Hats off to Grace Kelly and Marilyn Monroe. These two screen goddesses have played a significant role in putting Bendigo on the national arts’ radar, with exclusive exhibitions about them at Bendigo Art Gallery in 2012 and 2016 each drawing around 150,000 visitors.
For a regional city with a population of 114,000, that’s no small feat and gallery staff are justifiably proud of their efforts, which have had a huge impact on Bendigo’s evolving identity.
“The gallery has been a great leader,” says curatorial manager Tansy Curtin. “By programming these incredible exhibitions, we’ve really put the gallery on the map. Tourism and other partners have all come on the journey, and now Bendigo’s also got an amazing culture around food and wine.”
Curtin says by thinking big and pushing outside the traditional bounds of a regional gallery, the Bendigo institution has been critical in increasing tourist numbers as well as making the city a place more people want to call home.

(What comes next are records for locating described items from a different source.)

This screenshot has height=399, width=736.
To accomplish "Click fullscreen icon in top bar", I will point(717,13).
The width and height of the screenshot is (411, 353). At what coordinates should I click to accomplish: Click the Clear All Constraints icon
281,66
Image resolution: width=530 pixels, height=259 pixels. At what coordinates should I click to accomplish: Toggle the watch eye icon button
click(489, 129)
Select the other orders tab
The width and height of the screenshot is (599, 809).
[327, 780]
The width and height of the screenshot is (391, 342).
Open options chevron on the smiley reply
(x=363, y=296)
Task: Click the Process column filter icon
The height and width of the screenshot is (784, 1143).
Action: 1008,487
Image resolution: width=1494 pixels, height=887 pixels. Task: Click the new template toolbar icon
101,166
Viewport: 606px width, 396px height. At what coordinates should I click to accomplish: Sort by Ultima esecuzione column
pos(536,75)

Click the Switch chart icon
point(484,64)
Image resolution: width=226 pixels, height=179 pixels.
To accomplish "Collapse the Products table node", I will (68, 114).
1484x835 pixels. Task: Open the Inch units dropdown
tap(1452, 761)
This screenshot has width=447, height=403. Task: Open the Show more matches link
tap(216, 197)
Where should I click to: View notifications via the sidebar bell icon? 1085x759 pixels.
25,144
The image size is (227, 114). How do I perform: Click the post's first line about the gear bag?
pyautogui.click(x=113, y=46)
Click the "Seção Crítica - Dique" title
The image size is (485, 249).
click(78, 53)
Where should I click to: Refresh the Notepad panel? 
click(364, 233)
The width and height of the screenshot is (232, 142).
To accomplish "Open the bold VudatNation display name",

Curtin, who moved from Adelaide 12 years ago to take up a job at the gallery, is enthusiastic about the current exhibition, Tudors to Windsors, which traces the history of the British monarchy.
Bendigo is the only place in Australia where you can see this collection from London’s National Portrait Gallery. Tweed Sutherland First National agent Helen Ashby says the gallery is part of a fantastic arts precinct, which includes the visitor centre’s Living Arts Space, La Trobe Visual Arts Centre, a silk studio, bookbinders, design boutiques and theatres.
The newest addition is the four-year-old Ulumbarra Theatre, a celebrated conversion of the city’s heritage-listed Sandhurst Gaol.
This year the theatre will host a diverse range of entertainment, from Shakespeare and the Melbourne Symphony Orchestra to Lee Kernaghan and the Victorian State Ballet’s Beauty and the Beast.
Bendigo’s growing reputation as an arts and culture destination has helped to push property prices north, with high-end apartment developments now underway.
“A few years ago $1 million [for property] didn’t roll off the tongue easily, now it does,” says local agent Helen Ashby, who has recent sales ranging between $1.2 million and $1.8 million.
“When Bendigo was a mining town some massive homes were built, all in that central area where everyone wants to live and you can walk everywhere. There are parks, gardens and galleries, beautiful restaurants and quite diversified shopping.”
This heritage-listed 1886 provincial mansion is close to the arts precinct and packed with original features from an oak staircase to pressed metal ceilings and marble fireplaces.
White iron lacework adorns a charming facade with a porch on the lower level and a spacious balcony upstairs.
Tweed Sutherland First National agent Helen Ashby and McKean McGregor agent Drew Stratton have scheduled an April 27 auction, which has a bidding guide of more than $1.5 million.